WHAT TO PRODUCE
In the listing that follows, determine how many lines include the word "Task". Respond with that number alone.

PROVIDED RECORDS
--------------------------------------------------
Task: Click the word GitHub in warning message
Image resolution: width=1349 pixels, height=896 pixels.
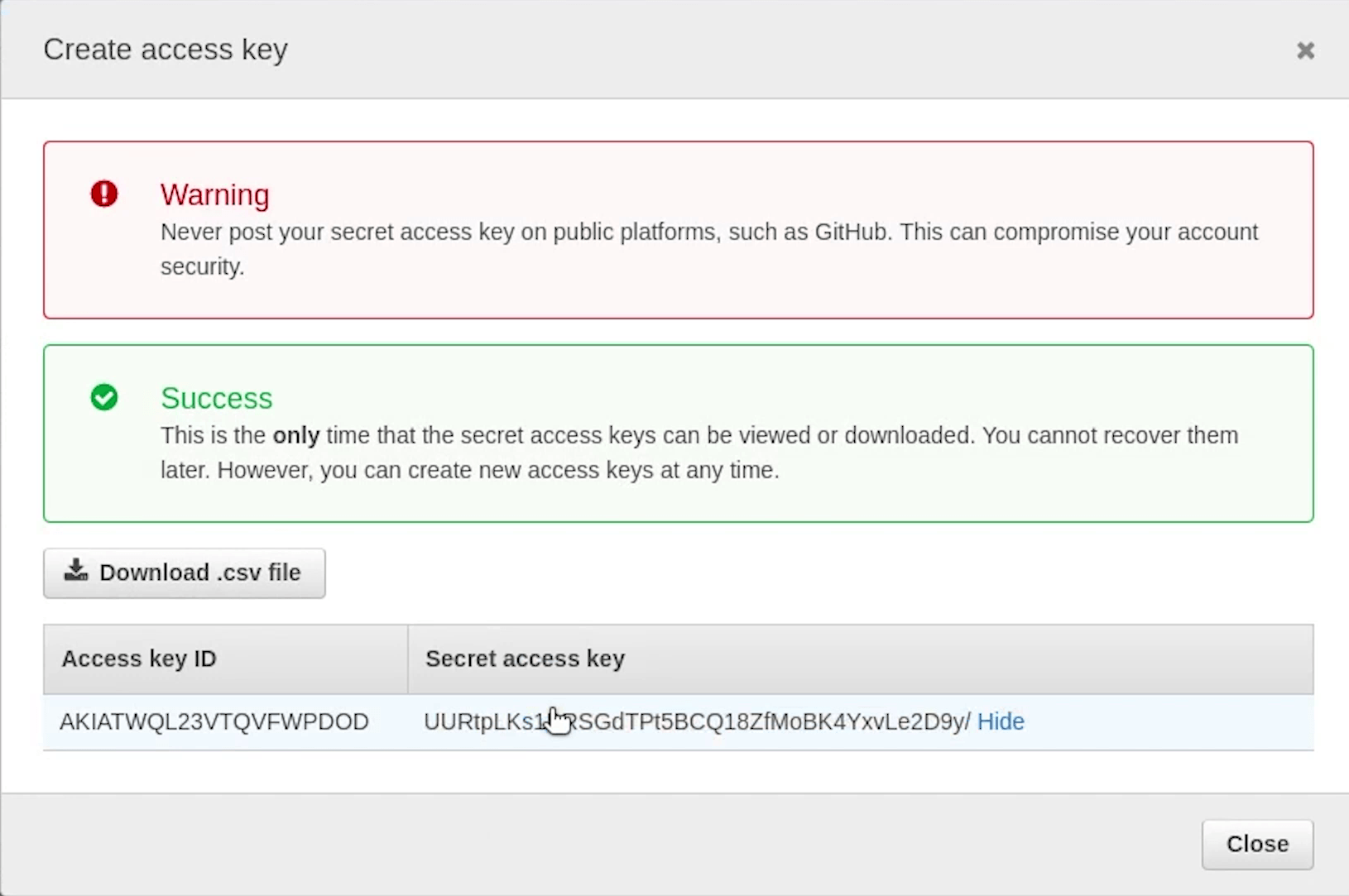Action: (852, 232)
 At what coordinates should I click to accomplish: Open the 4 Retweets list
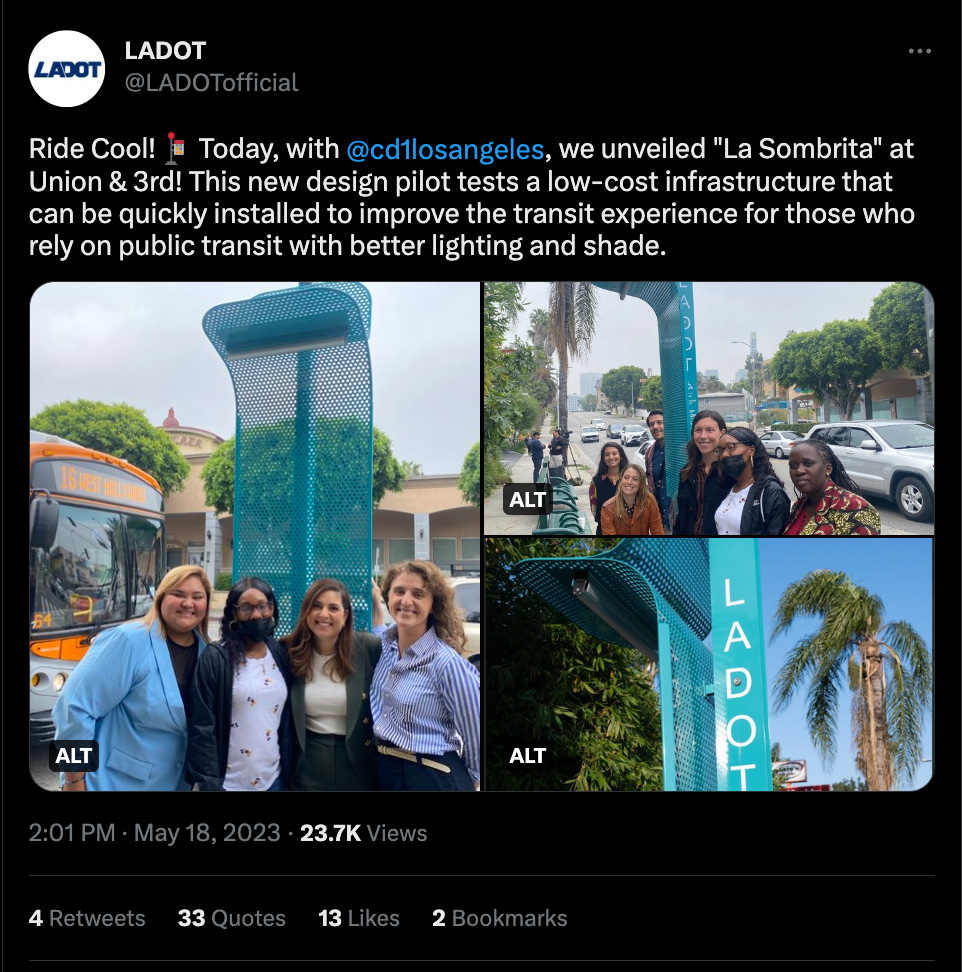tap(87, 918)
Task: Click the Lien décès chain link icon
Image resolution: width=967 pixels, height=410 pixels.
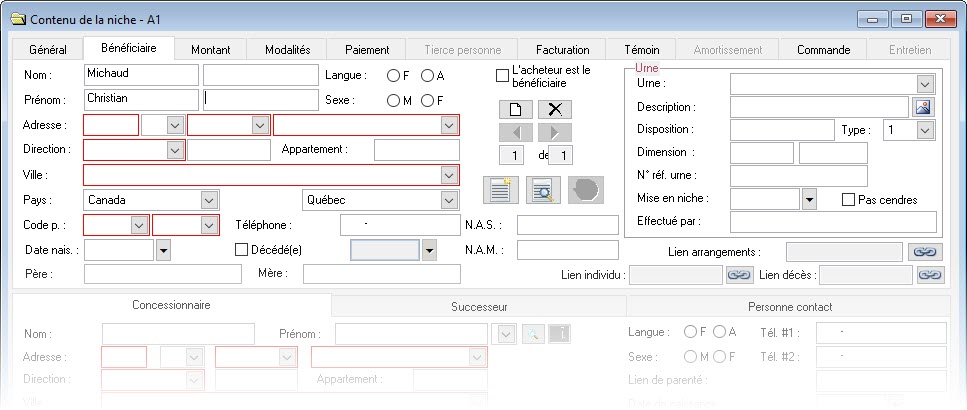Action: 929,274

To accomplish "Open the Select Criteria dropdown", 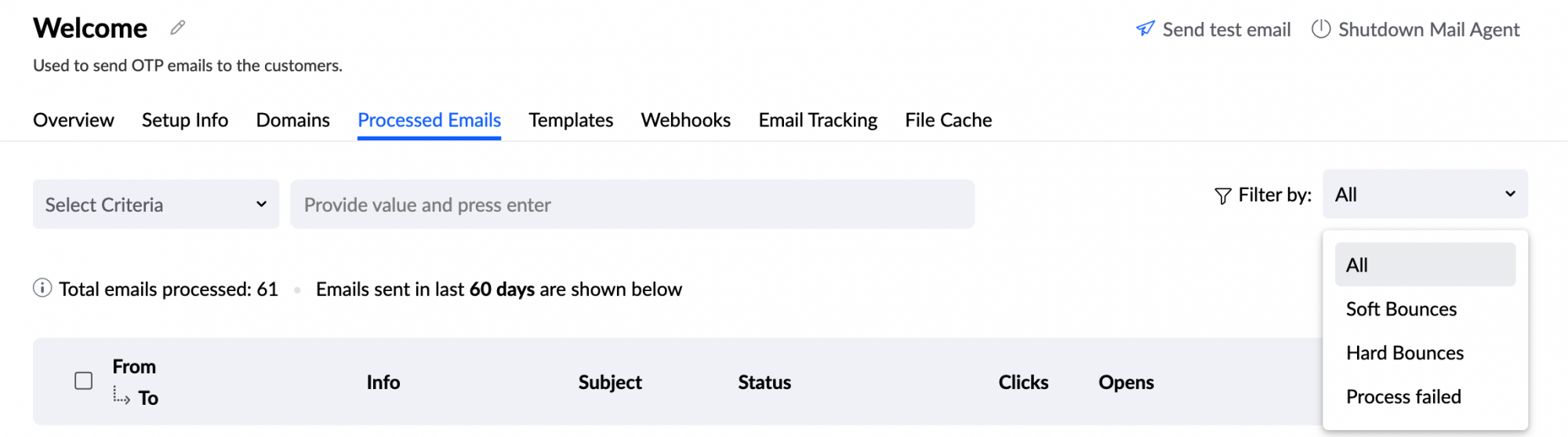I will (x=156, y=205).
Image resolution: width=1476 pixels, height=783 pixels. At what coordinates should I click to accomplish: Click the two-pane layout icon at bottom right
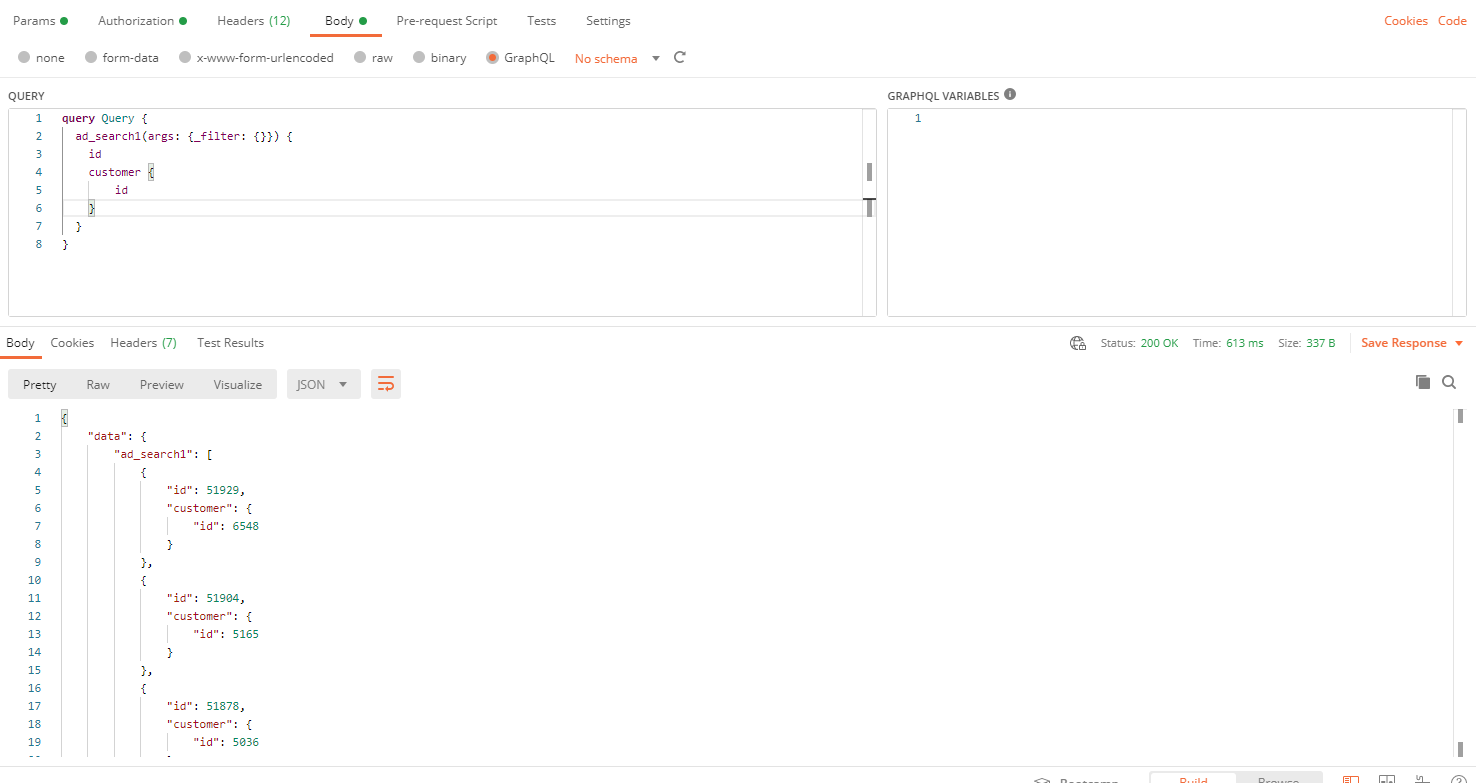[1387, 779]
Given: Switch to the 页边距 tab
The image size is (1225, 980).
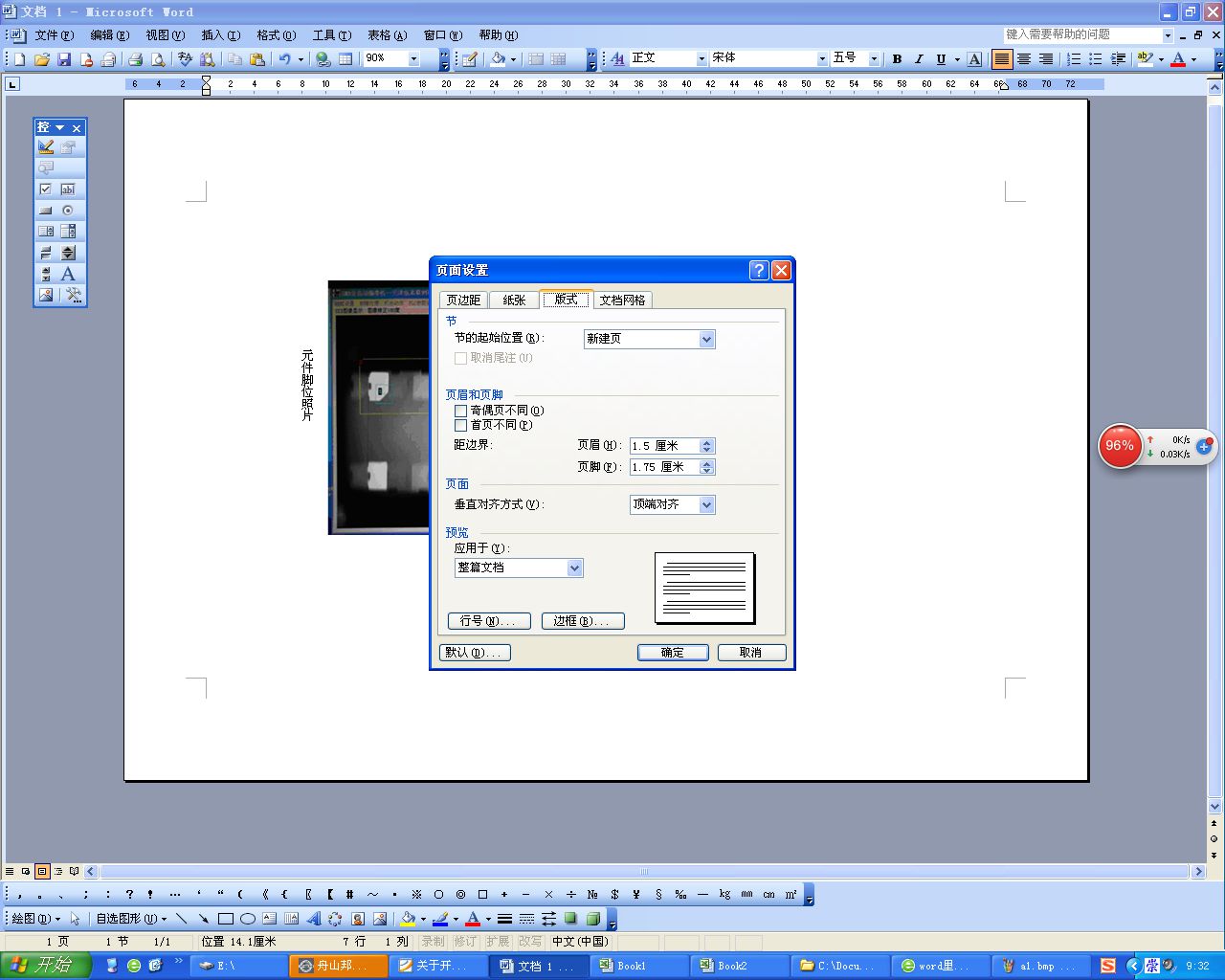Looking at the screenshot, I should tap(463, 301).
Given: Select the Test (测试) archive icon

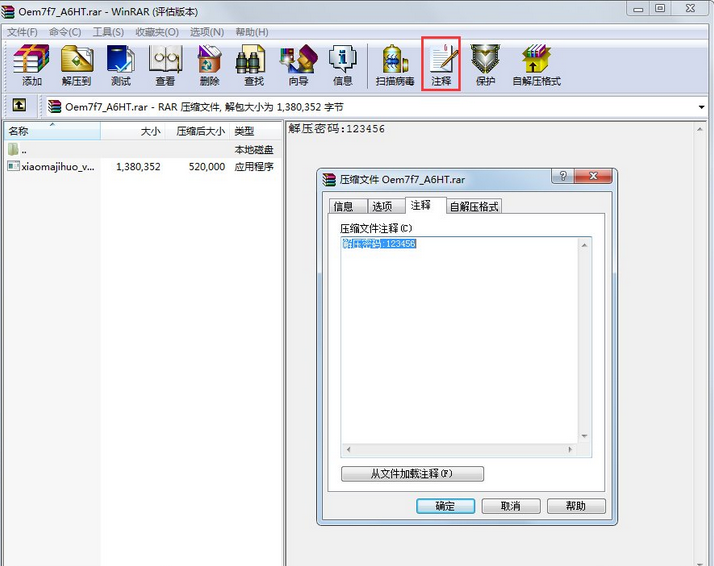Looking at the screenshot, I should (x=121, y=65).
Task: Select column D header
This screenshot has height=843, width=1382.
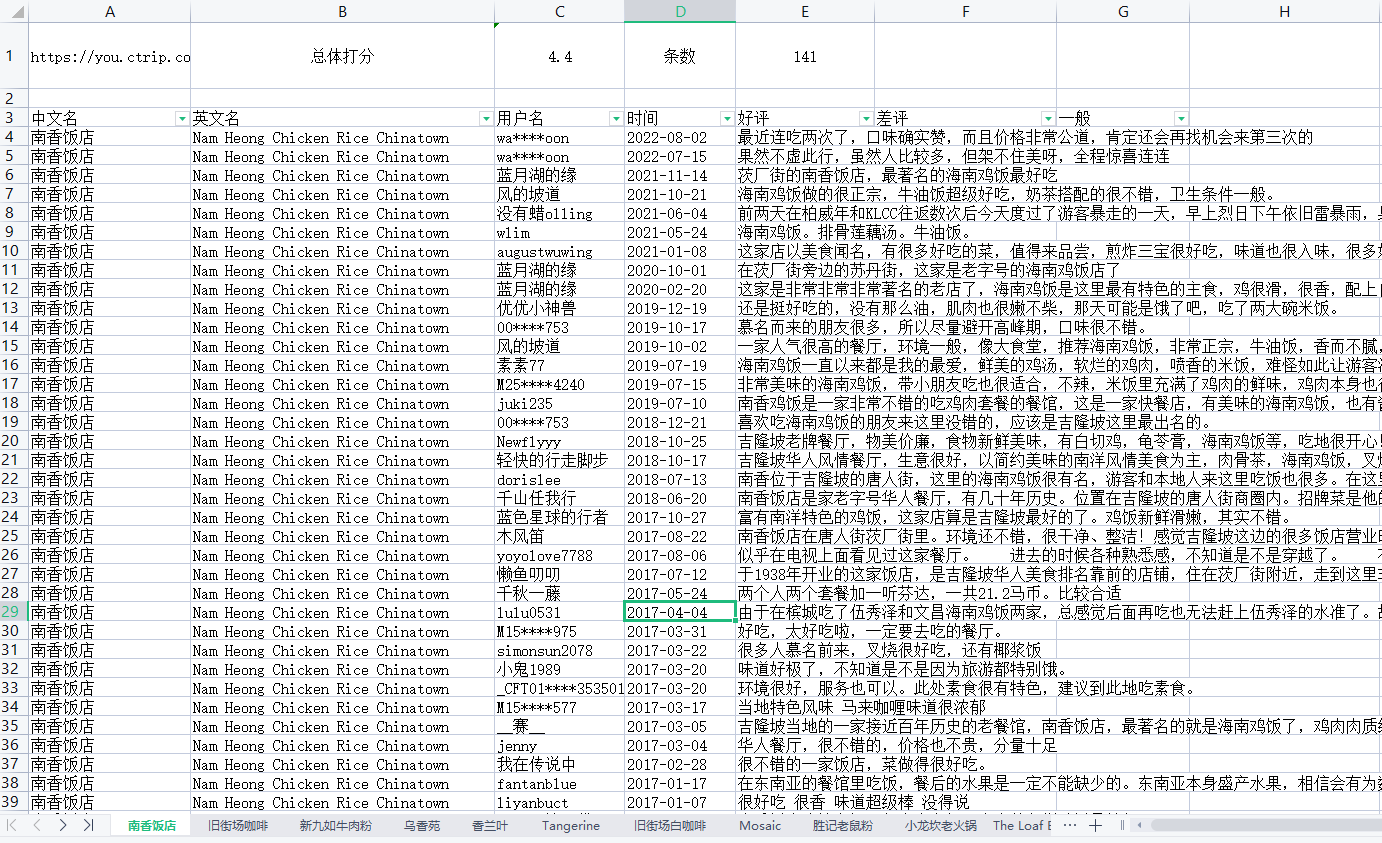Action: click(680, 12)
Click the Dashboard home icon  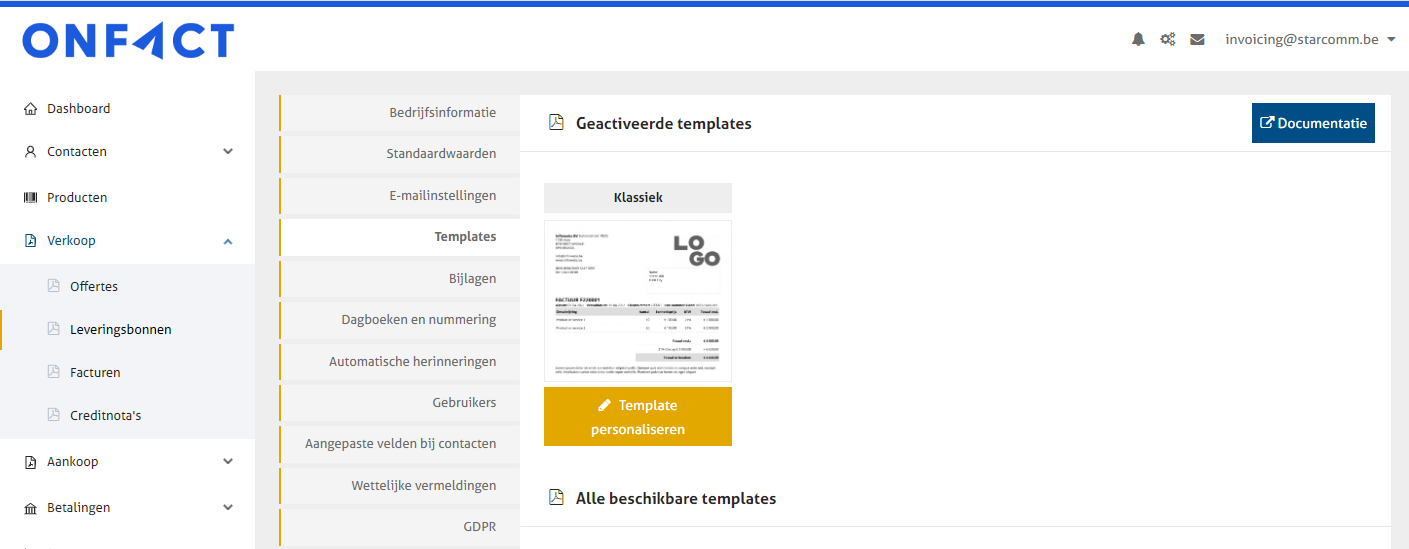30,109
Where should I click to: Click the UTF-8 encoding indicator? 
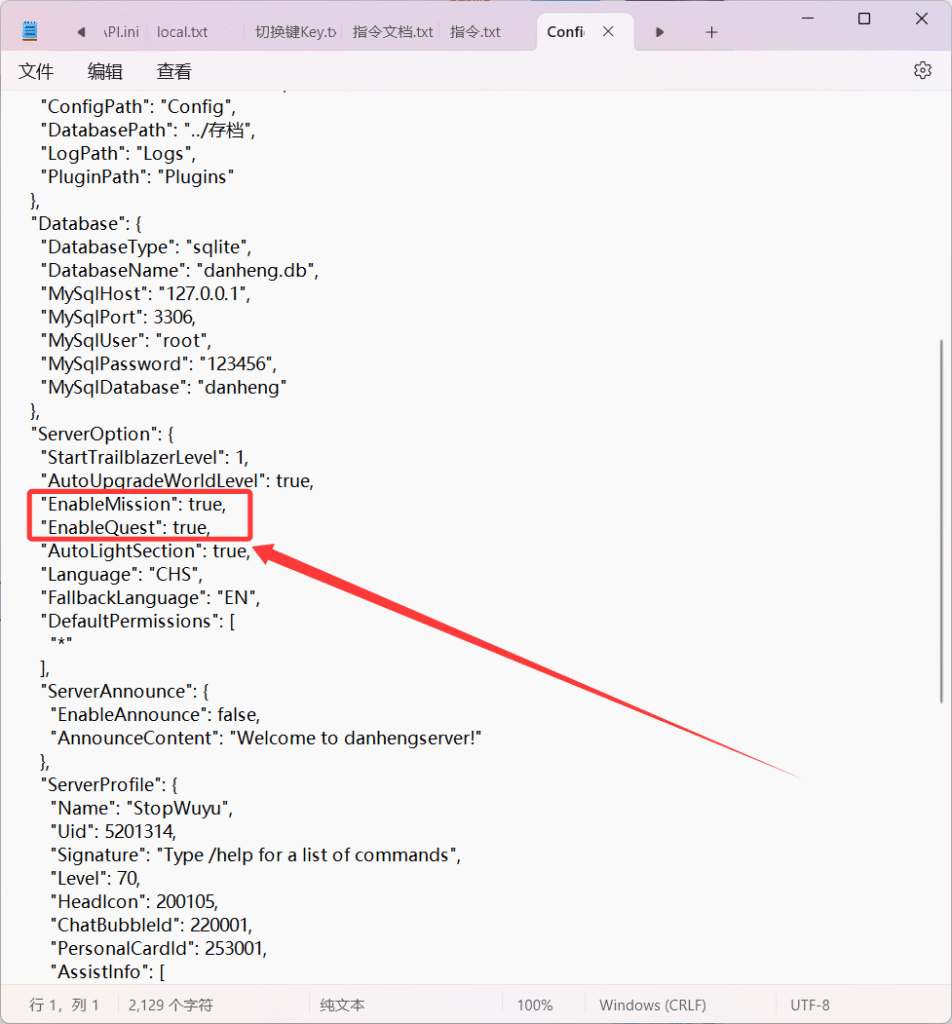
--------------------------------------------------
EXERCISE SOLUTION
3